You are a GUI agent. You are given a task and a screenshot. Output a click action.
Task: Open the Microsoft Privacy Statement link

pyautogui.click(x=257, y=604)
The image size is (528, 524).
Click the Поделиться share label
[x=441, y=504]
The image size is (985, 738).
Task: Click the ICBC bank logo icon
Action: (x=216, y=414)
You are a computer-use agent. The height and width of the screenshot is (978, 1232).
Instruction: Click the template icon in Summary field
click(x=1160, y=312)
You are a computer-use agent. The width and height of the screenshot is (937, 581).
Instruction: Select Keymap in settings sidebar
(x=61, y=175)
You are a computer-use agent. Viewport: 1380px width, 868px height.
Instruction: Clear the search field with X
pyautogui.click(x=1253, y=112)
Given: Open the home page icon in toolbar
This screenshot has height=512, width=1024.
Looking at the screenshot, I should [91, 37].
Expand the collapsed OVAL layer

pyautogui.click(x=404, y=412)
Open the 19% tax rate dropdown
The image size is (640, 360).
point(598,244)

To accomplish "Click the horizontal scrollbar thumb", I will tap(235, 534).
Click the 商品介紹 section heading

> WHAT IS EXPECTED: Please turn every line of the items above into a Markdown table with the columns Row and Line, numbering each row and leaving out blank lines.

> TASK SOLUTION:
| Row | Line |
|---|---|
| 1 | You are a GUI agent. You are given a task and a screenshot. Output a click action. |
| 2 | Task: Open the Microsoft Privacy Statement link |
| 3 | pyautogui.click(x=257, y=604) |
| 4 | The image size is (528, 524). |
| 5 | Click the Поделиться share label |
| 6 | [x=441, y=504] |
| 7 | The image size is (985, 738). |
| 8 | Task: Click the ICBC bank logo icon |
| 9 | Action: (x=216, y=414) |
| 10 | You are a computer-use agent. The height and width of the screenshot is (978, 1232). |
| 11 | Instruction: Click the template icon in Summary field |
| 12 | click(x=1160, y=312) |
| 13 | You are a computer-use agent. The width and height of the screenshot is (937, 581). |
| 14 | Instruction: Select Keymap in settings sidebar |
| 15 | (x=61, y=175) |
| 16 | You are a computer-use agent. Viewport: 1380px width, 868px height. |
| 17 | Instruction: Clear the search field with X |
| 18 | pyautogui.click(x=1253, y=112) |
| 19 | Given: Open the home page icon in toolbar |
| 20 | This screenshot has height=512, width=1024. |
| 21 | Looking at the screenshot, I should [91, 37]. |
| 22 | Expand the collapsed OVAL layer |
| 23 | pyautogui.click(x=404, y=412) |
| 24 | Open the 19% tax rate dropdown |
| 25 | The image size is (640, 360). |
| 26 | point(598,244) |
| 27 | To accomplish "Click the horizontal scrollbar thumb", I will tap(235, 534). |
| 28 | Click the 商品介紹 section heading |